YOUR GOAL
Copy out the records word for word, beginning at the line containing "The width and" and continuing through the line containing "at (260, 41).", including both.
═══ GIVEN RECORDS ═══
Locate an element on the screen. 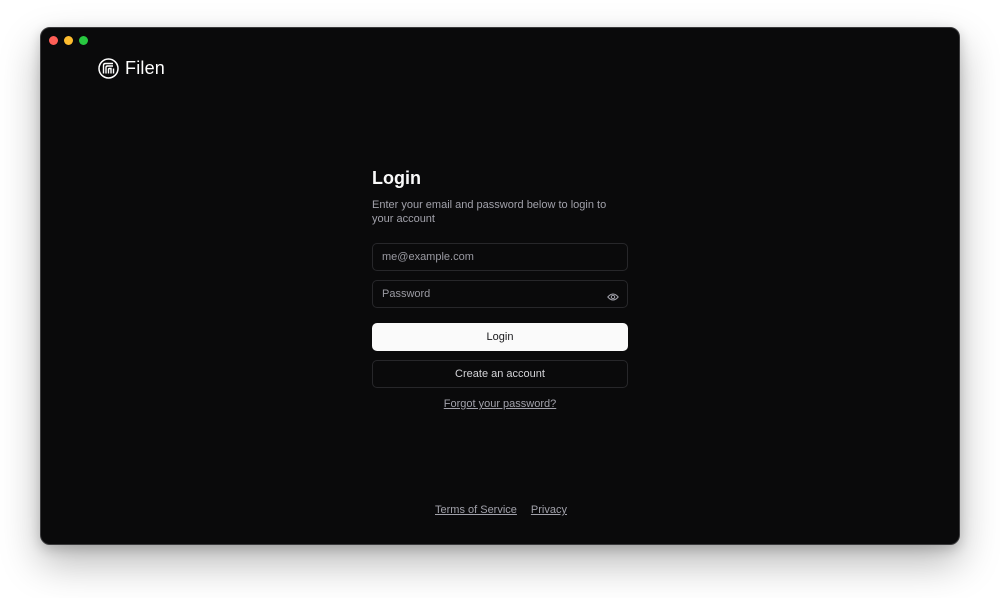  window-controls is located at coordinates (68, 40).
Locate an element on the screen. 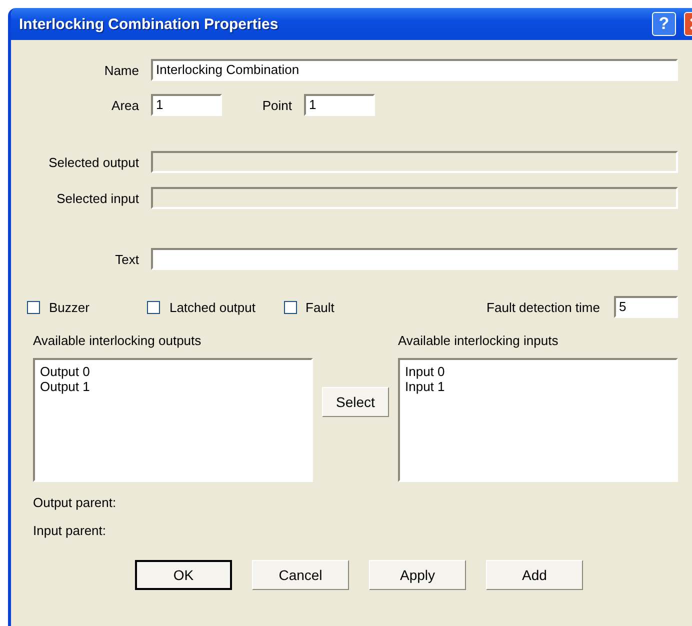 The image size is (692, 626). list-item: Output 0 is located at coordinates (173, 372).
═══
═══ GIVEN RECORDS ═══
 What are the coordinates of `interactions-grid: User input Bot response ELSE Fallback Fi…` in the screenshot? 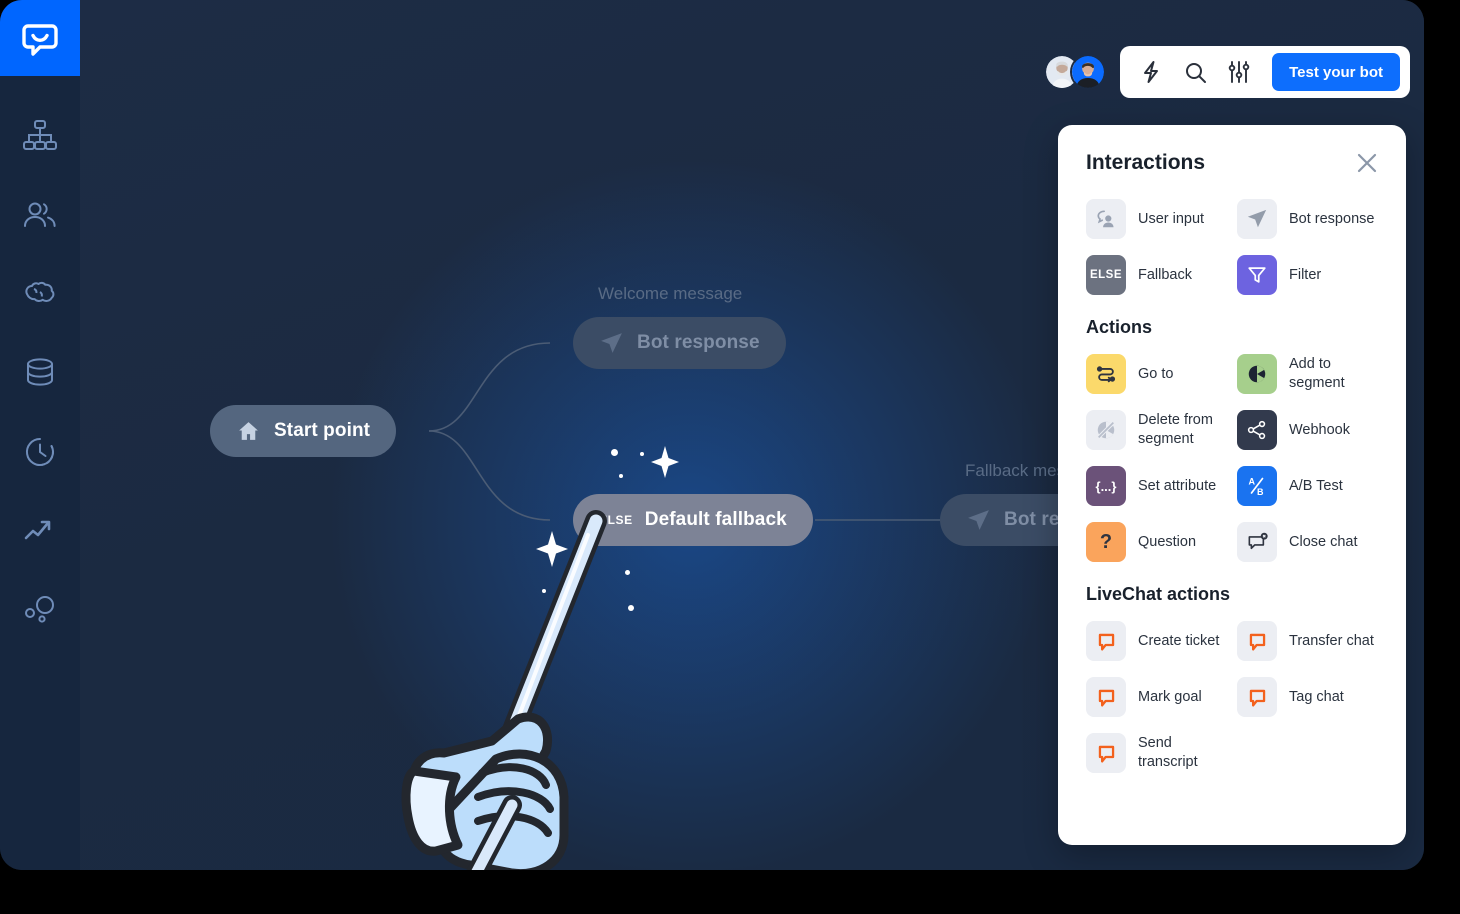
═══
═══ GIVEN RECORDS ═══
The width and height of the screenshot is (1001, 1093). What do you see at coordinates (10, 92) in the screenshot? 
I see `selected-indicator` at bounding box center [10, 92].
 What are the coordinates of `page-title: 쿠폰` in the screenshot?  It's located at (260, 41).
═══
RESULT BELOW
The width and height of the screenshot is (1001, 1093). What do you see at coordinates (10, 92) in the screenshot? 
I see `selected-indicator` at bounding box center [10, 92].
 What are the coordinates of `page-title: 쿠폰` in the screenshot?  It's located at (260, 41).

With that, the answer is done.